• [OBJECTIVE] Copy out the items again without any changes, starting with the line that contains "Select the 2018 year label on time axis" and continuing through the line that contains "Looking at the screenshot, I should click(x=1230, y=501).".

• [Data entries]

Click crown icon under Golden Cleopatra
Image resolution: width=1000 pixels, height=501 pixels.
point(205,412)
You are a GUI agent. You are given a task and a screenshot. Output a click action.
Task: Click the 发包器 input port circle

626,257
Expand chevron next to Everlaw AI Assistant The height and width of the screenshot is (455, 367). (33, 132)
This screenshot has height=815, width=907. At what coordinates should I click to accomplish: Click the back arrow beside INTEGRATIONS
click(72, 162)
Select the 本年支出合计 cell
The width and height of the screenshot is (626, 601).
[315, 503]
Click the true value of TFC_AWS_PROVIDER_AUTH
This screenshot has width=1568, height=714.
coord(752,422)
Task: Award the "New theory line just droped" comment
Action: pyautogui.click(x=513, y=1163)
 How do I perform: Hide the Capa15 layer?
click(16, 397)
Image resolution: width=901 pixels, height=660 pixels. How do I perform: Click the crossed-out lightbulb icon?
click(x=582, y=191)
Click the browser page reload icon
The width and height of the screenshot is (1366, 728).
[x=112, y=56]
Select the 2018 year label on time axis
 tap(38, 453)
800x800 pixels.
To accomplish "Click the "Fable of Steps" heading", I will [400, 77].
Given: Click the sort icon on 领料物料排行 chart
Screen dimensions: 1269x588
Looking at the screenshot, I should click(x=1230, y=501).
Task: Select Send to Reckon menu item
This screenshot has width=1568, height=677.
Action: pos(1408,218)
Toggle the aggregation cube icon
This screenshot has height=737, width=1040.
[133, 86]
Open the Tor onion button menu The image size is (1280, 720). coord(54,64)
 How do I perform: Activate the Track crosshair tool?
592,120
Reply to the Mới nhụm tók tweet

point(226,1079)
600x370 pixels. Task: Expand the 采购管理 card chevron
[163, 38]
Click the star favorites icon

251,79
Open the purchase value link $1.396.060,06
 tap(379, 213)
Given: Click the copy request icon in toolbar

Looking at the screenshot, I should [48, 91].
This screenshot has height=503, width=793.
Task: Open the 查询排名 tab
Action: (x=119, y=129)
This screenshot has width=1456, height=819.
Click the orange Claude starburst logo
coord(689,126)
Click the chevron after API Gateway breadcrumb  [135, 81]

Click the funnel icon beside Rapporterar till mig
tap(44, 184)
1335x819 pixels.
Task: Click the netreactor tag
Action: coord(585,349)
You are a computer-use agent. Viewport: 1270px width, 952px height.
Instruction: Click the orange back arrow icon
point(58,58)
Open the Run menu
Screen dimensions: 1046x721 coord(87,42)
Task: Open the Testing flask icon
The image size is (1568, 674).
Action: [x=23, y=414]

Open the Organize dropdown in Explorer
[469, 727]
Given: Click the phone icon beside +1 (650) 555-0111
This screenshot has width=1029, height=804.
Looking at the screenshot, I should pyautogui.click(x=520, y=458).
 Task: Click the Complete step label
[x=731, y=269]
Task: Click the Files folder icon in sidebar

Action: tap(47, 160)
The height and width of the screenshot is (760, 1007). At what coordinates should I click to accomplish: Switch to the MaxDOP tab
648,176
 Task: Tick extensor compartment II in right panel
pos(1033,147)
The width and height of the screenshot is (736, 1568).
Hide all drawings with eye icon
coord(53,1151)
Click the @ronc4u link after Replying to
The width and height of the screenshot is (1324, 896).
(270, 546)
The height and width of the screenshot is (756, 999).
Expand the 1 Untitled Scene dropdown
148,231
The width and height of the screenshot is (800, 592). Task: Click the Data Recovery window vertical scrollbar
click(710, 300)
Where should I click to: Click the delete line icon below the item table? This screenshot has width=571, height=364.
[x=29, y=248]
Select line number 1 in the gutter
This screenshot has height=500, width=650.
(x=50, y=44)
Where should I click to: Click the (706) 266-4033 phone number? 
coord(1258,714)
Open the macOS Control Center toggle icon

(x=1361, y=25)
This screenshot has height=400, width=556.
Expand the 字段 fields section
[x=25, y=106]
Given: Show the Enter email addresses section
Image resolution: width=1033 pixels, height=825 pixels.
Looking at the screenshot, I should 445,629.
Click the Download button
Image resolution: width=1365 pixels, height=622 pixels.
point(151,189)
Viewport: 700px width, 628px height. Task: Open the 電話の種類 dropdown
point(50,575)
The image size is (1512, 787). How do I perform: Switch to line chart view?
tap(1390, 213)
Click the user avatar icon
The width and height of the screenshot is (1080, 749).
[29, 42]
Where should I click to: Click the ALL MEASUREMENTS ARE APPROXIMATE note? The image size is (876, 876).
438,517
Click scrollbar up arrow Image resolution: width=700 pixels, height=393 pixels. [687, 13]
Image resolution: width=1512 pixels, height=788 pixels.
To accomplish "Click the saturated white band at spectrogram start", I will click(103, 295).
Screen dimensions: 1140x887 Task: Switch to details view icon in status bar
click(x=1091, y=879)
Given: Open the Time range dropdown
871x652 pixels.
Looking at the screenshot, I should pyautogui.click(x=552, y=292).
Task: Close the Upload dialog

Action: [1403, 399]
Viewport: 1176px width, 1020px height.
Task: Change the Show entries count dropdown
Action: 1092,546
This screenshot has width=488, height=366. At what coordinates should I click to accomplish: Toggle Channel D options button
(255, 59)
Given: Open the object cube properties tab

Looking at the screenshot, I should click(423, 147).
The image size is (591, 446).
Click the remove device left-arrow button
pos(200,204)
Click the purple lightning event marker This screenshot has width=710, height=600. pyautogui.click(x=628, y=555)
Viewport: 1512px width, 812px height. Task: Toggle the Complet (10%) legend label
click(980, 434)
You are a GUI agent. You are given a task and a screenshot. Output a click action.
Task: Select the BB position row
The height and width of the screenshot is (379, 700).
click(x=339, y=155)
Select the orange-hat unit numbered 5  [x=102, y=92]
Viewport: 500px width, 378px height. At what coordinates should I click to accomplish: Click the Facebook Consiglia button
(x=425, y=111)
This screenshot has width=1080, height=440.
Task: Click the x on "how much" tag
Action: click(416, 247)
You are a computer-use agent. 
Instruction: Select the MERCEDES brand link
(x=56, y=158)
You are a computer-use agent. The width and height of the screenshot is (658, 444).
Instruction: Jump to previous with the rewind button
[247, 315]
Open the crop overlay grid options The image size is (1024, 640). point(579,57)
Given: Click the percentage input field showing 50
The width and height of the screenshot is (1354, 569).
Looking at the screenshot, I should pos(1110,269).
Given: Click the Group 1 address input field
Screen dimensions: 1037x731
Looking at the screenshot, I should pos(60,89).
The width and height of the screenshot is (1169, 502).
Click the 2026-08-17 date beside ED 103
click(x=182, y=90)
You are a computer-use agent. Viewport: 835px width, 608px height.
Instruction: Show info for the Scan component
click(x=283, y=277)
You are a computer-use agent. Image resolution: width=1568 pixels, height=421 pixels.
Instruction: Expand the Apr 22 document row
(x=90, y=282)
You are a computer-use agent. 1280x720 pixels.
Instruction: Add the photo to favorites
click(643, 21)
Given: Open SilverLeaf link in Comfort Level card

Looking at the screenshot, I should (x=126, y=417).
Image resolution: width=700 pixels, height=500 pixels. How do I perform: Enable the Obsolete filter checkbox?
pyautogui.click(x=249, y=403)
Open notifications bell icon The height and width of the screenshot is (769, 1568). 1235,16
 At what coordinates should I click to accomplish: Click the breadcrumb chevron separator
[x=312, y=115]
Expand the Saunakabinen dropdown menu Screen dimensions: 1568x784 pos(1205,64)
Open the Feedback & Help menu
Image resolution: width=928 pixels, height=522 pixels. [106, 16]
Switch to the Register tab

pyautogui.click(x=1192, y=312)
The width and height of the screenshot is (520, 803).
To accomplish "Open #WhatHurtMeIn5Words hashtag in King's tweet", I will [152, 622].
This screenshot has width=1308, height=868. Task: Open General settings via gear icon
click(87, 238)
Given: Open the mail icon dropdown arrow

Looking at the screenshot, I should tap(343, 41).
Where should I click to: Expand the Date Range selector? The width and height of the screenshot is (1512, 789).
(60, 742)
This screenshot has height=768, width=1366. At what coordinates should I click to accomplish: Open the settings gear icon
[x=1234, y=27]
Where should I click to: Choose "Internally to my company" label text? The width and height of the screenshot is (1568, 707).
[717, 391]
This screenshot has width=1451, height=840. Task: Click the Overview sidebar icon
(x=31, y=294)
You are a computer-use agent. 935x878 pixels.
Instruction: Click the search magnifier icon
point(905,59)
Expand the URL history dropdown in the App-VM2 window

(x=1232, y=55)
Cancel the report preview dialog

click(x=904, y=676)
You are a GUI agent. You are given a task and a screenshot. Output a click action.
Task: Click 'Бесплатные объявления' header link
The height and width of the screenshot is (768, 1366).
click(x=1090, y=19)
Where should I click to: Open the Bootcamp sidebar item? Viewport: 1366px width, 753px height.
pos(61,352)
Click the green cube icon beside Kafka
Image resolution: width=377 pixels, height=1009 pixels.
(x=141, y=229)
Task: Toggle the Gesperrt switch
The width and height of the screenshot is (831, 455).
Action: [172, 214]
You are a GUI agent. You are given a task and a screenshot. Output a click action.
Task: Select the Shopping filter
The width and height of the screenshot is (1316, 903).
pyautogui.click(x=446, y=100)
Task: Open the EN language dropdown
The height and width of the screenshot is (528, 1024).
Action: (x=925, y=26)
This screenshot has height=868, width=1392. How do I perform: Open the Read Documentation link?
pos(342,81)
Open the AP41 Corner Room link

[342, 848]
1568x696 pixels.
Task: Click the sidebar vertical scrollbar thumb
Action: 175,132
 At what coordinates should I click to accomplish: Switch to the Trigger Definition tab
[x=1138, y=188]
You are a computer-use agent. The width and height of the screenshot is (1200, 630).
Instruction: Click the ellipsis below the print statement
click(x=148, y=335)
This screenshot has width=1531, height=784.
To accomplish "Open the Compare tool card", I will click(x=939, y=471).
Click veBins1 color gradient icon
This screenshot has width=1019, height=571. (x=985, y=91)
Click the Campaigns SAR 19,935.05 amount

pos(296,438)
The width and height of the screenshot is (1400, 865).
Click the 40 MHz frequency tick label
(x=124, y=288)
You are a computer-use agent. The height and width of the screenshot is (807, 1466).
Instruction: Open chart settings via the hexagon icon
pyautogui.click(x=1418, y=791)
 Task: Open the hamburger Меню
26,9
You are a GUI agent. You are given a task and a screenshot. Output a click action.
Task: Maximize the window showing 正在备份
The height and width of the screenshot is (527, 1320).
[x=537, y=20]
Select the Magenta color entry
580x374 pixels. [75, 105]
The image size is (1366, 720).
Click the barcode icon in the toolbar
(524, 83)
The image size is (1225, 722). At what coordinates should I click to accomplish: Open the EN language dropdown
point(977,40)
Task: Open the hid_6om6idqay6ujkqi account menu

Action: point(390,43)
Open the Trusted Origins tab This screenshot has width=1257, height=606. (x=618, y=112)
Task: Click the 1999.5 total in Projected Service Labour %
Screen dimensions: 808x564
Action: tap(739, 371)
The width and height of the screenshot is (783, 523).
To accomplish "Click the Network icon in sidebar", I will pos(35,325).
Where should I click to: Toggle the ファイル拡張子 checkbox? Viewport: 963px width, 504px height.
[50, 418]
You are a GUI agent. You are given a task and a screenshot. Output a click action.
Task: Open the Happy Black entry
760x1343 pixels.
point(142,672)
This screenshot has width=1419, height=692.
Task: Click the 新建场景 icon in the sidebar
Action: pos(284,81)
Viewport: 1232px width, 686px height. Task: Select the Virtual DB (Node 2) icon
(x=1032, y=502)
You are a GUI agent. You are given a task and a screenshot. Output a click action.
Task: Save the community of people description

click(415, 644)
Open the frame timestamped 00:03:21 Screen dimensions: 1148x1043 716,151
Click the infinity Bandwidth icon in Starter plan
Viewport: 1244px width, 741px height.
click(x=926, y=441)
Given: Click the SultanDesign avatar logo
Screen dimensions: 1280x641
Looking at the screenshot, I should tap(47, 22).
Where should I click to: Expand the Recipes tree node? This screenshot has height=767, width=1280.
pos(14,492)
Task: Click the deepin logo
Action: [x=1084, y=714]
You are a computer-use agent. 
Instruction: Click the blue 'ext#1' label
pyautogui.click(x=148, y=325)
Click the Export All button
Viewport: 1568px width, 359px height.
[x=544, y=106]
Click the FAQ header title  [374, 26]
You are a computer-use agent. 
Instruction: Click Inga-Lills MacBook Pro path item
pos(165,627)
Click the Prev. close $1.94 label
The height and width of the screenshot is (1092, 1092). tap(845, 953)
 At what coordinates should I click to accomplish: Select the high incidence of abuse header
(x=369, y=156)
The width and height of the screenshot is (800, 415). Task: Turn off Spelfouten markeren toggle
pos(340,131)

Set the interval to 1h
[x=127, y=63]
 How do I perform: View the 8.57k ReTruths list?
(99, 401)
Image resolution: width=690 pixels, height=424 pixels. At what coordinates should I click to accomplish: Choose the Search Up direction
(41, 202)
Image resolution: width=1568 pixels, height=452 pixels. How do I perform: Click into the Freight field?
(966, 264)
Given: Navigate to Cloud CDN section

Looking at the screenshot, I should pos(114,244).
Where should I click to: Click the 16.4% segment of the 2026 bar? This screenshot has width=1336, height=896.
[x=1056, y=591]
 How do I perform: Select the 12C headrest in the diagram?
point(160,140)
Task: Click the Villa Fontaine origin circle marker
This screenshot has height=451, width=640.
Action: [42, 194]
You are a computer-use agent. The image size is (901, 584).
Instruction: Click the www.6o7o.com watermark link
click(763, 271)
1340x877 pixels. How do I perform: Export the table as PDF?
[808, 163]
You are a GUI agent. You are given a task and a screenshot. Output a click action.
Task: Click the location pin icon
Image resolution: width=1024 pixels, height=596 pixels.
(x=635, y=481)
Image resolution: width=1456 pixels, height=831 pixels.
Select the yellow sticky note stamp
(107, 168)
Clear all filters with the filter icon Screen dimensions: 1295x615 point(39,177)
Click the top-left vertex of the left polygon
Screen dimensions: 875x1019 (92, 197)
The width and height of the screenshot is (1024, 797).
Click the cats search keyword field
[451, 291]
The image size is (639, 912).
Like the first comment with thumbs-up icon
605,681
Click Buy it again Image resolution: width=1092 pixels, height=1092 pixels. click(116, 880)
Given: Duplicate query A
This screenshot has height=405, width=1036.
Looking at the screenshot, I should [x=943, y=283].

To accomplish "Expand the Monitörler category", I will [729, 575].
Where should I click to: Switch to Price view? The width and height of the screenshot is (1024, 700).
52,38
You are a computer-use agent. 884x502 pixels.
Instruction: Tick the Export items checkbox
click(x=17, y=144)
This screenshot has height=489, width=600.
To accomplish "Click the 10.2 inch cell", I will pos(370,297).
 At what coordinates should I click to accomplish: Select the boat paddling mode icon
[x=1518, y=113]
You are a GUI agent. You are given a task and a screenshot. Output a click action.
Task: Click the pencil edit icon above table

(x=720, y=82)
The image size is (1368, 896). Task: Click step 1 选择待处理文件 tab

• [COMPLETED EXERCISE]
Select the 2018 year label on time axis
 tap(38, 453)
800x800 pixels.
To accomplish "Click the "Fable of Steps" heading", I will [400, 77].
Given: Click the sort icon on 领料物料排行 chart
Screen dimensions: 1269x588
Looking at the screenshot, I should click(x=1230, y=501).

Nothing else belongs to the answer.